#### [À FAIRE]
(1) D'après l'extrait fourni, quels sont les avantages des nouvelles méthodes de recrutement ?
(2) Selon l'extrait fourni, pourquoi les candidats sont-ils contraints d'user de différentes techniques ?
(3) Mettez à jour l'extrait fourni : recopiez tout le passage depuis « Les nouveaux outils » jusqu'à « les relations sociales. », en remplaçant « outils » par « dispositifs ».
-------- EXTRAIT FOURNI --------
Les nouveaux outils de recrutement
- Law Mineral
- 13 mars 2019
- 5 min de lecture
Avec la révolution numérique, de nombreux outils, logiciels et matériels viennent enrichir les méthodes de recrutement. Ces différents outils facilitent le travail de l’employeur mais ont pour conséquence de déshumaniser les relations sociales.
Le sourcing
Définition - Le sourcing, littéralement la recherche de source, est une pratique utilisée notamment en gestion des ressources humaines afin de sélectionner des profils précis de candidats, à l'échelle interne (bases de données) et externe (candidathèques).
Influencé par le développement du numérique, le sourcing s’est transformé afin de devenir exclusivement numérique. De nombreuses bases de données agrègent des profils de candidats afin de permettre aux recruteurs de sélectionner plusieurs salariés potentiels durant une phase d’analyse. L’objectif est que cette première sélection soit la plus pertinente possible : retenir des profils recherchés et inclure des profils non pertinents au regard du travail à pourvoir.
Désormais, cette phase de sourcing passe par l’exploitation des moteurs de recherche (Google) et par la consultation de CV-thèques (LinkedIn). Depuis peu, les sites de rencontres professionnelles font également leur apparition : des employeurs et des candidats s’inscrivent, et chacun visualise des fiches de poste et de candidats. Lorsque les deux parties « matchent », alors un échange est possible afin d’envisager un entretien. En une décennie, l’étape du recrutement est passée d’une phase longue et laborieuse à une mise en relation via un « m-recrutement »[1] (recrutement mobile). Souplesse, rapidité et facilité sont les avantages de ces nouvelles méthodes, qui permettent aux entreprises d’analyser en un temps record une quantité impressionnante de profils : « Au début, les recruteurs voulaient avoir des CV à la pelle. Aujourd’hui, ils attendent un retour sur investissement car les RH sont débordées. »[2]
Une évolution positive et négative - Ces nouvelles méthodes peuvent être analysées de deux différents points de vue. Du point de vue de l’employeur, ces outils sont un gain de temps, leur travail est « prémâché » et le gain de temps de cette phase d’analyse permet un plus grand investissement sur la phase d’entretien et de recrutement à proprement parler. D’un autre côté, les candidats se voient « noyés dans la masse » et sont donc contraint d’user de différentes techniques afin de sortir du lot et se démarquer de la concurrence.
-------- LIGNES ENREGISTRÉES --------
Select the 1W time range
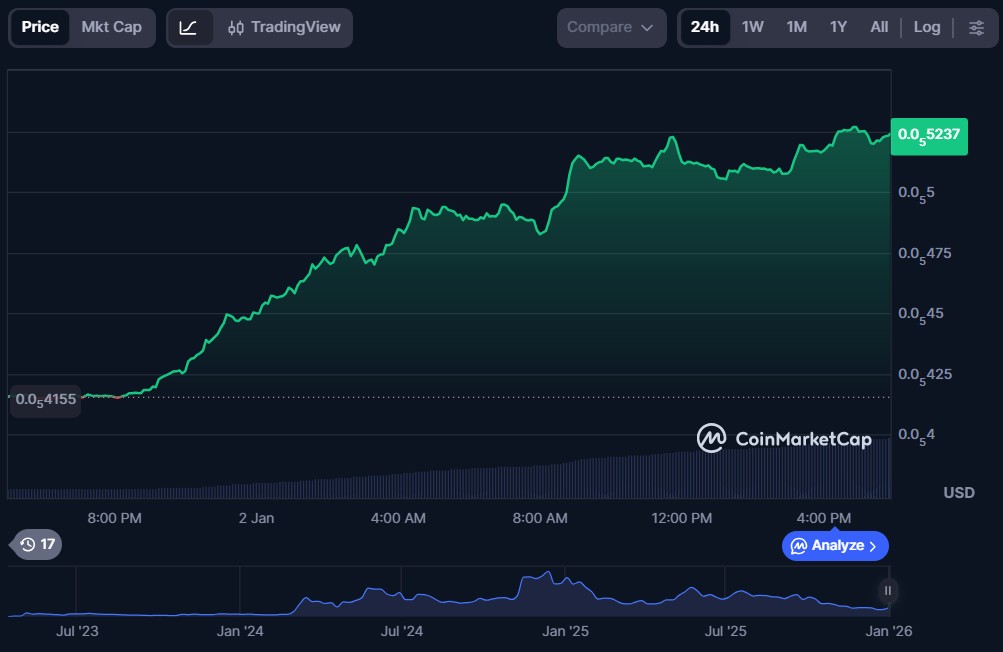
--------
-------- LIGNES ENREGISTRÉES --------
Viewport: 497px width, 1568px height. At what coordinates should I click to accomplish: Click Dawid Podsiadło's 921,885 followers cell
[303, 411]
--------
#### [CORRIGÉS]
(1) Souplesse, rapidité et facilité.

(2) Parce qu'ils se voient « noyés dans la masse ». Ils doivent donc recourir à ces techniques pour sortir du lot et se démarquer de la concurrence.

(3)
Les nouveaux dispositifs de recrutement
- Law Mineral
- 13 mars 2019
- 5 min de lecture
Avec la révolution numérique, de nombreux dispositifs, logiciels et matériels viennent enrichir les méthodes de recrutement. Ces différents dispositifs facilitent le travail de l’employeur mais ont pour conséquence de déshumaniser les relations sociales.